For regional Victoria the months of August and September were particularly bad. In the month of August alone 12 400 jobs were lost, with a third of these job losses being full-time jobs. Of the 12 400 jobs lost in August, 83 per cent — that is right, 83 per cent — were in my electorate alone. The Geelong and Barwon-south western regions lost more than 10 000 jobs in one month.
To say this is an alarming figure would be a gross understatement, but the September figures continue to paint a dim picture. In September the unemployment rate was 7.1 per cent for the Barwon-south western region, up from 5.5 per cent during August and more than double what it was in the same month a year ago.
Many people living in the Barwon-south western region may not be surprised by these figures. There have been a number of stories reported in our local papers. These have included coverage of the 130 jobs lost at the Fonterra dairy factory in Cororooke. Jobs have also been lost from Brace at Ballarat and Geelong, and there have been continuing redundancies at Ford Geelong. Yet this government has still seen fit to continue with its cuts to the Department of Primary Industries and places like the Marine and Freshwater Discovery Centre in Queenscliff. Teaching and support staff at TAFEs have lost their jobs, including at the Gordon and South West TAFE, and jobs have been lost from the public service right across the electorate.

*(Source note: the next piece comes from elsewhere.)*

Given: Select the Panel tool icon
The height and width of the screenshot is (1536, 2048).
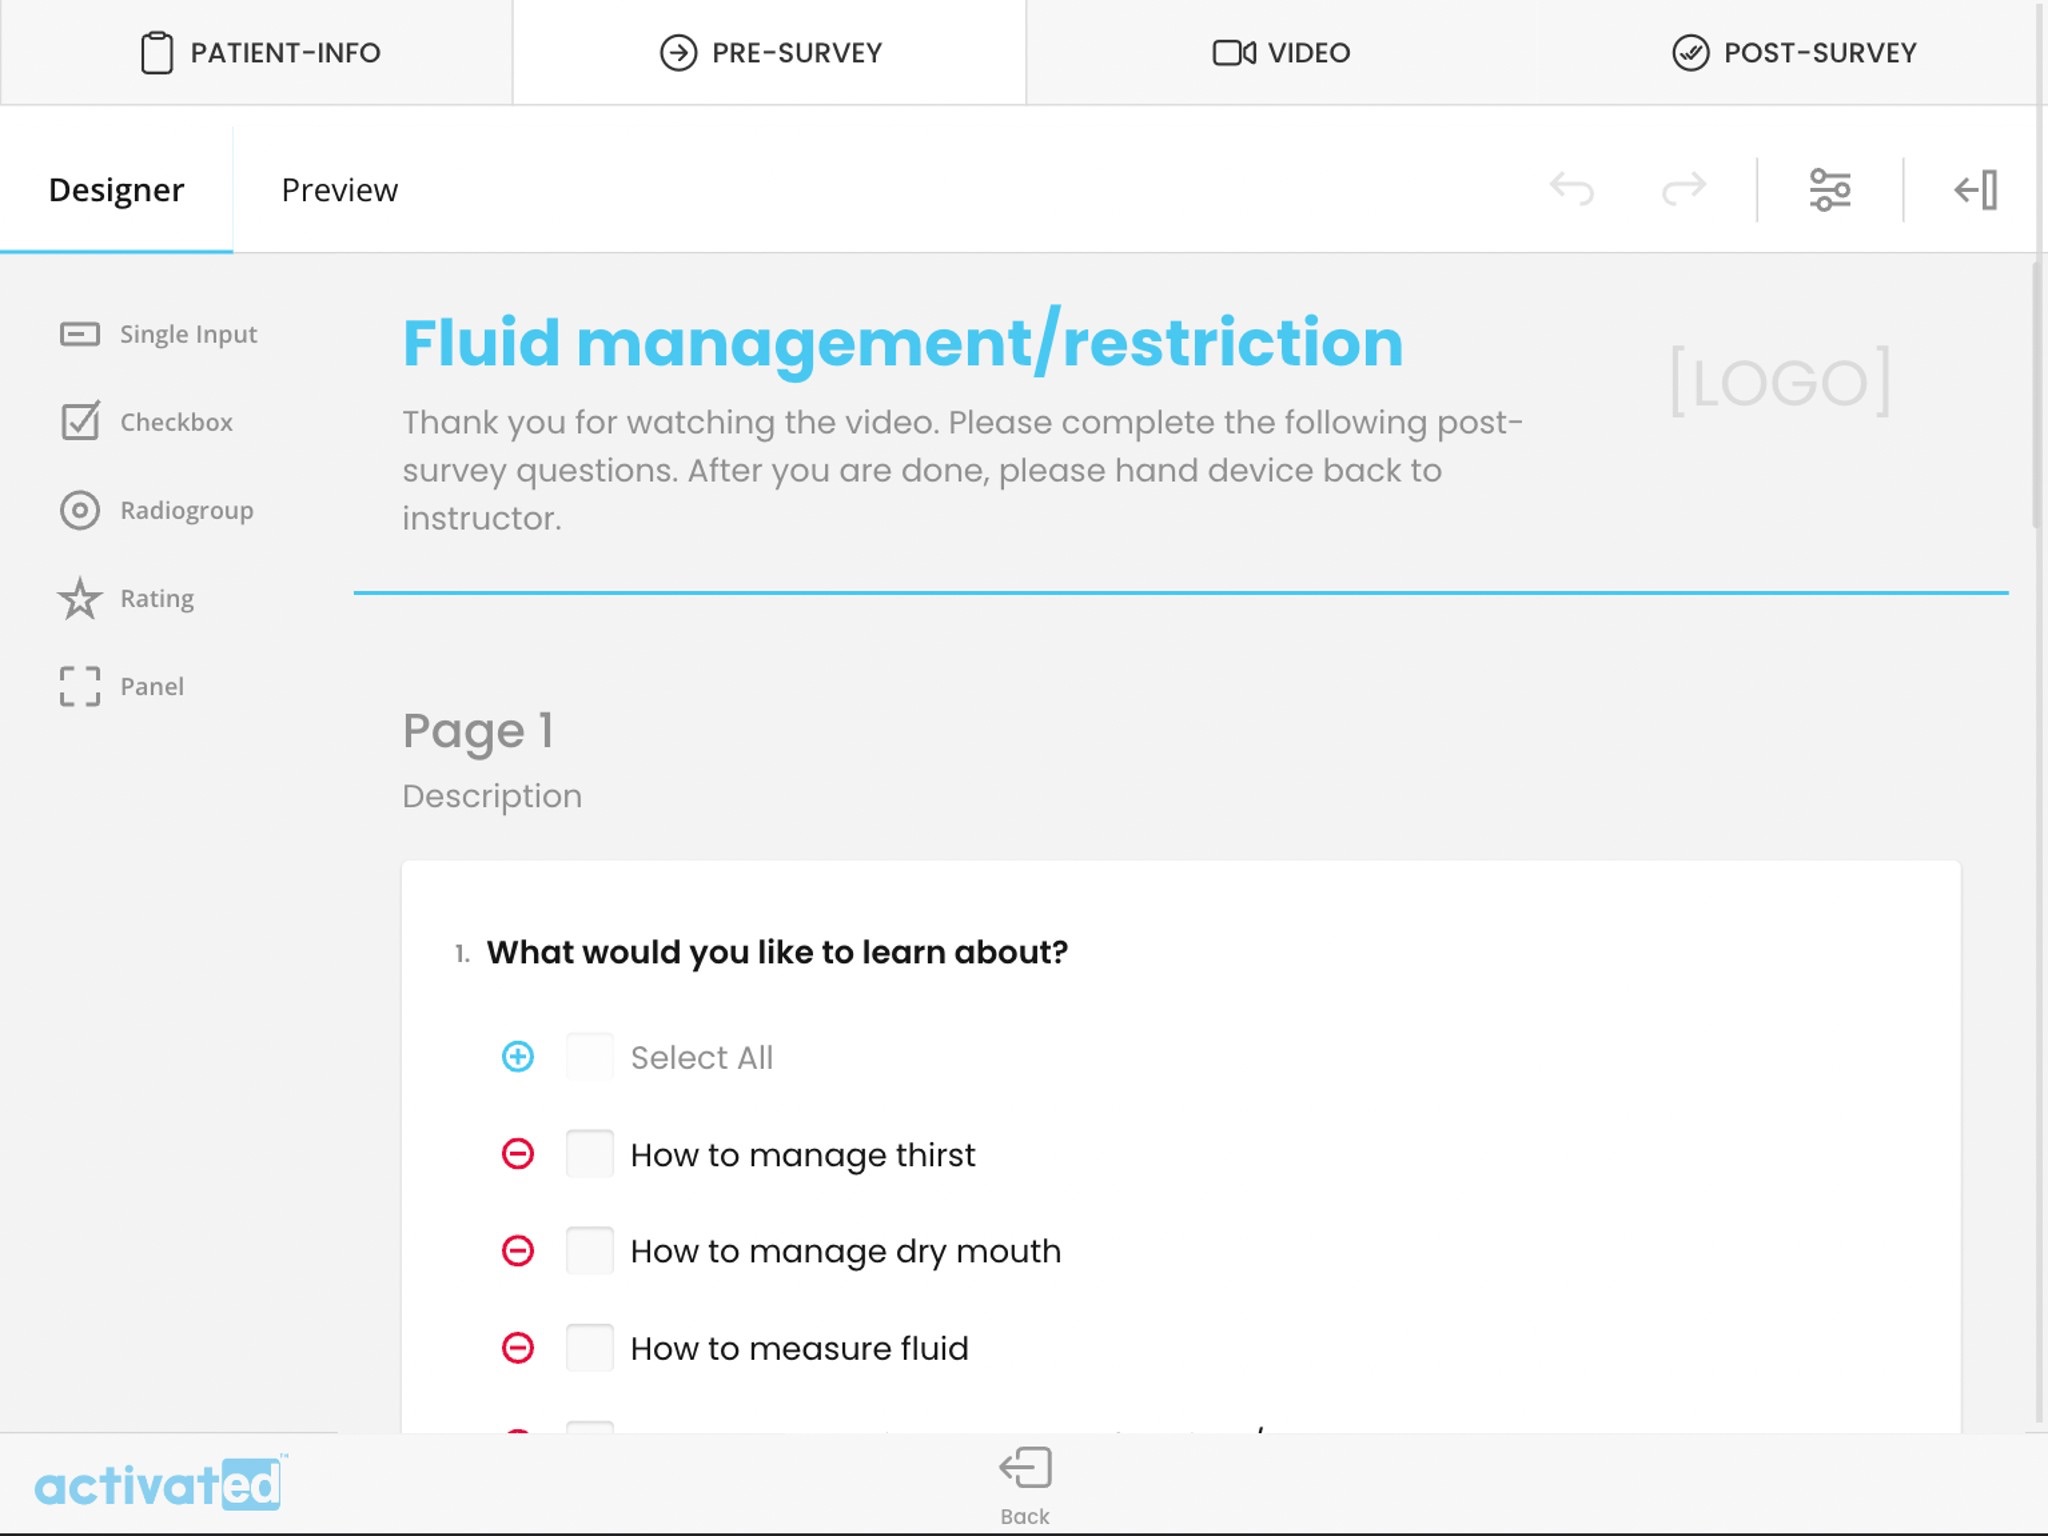Looking at the screenshot, I should pyautogui.click(x=81, y=686).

A Geelong Advertiser editorial recently described the government’s decision on wooden railway sleepers being bought from New South Wales as a ‘ridiculous, blindingly short-sighted decision’.
The action I seek from the minister is for him to provide me with a precise breakdown on the location at which jobs are being shed, the names of the companies and types of industries shedding jobs, the number of part-time and full-time jobs lost and a gender and age group breakdown of jobs lost and an explanation from the minister as to why this government has not put in place concrete measures to prevent this disaster.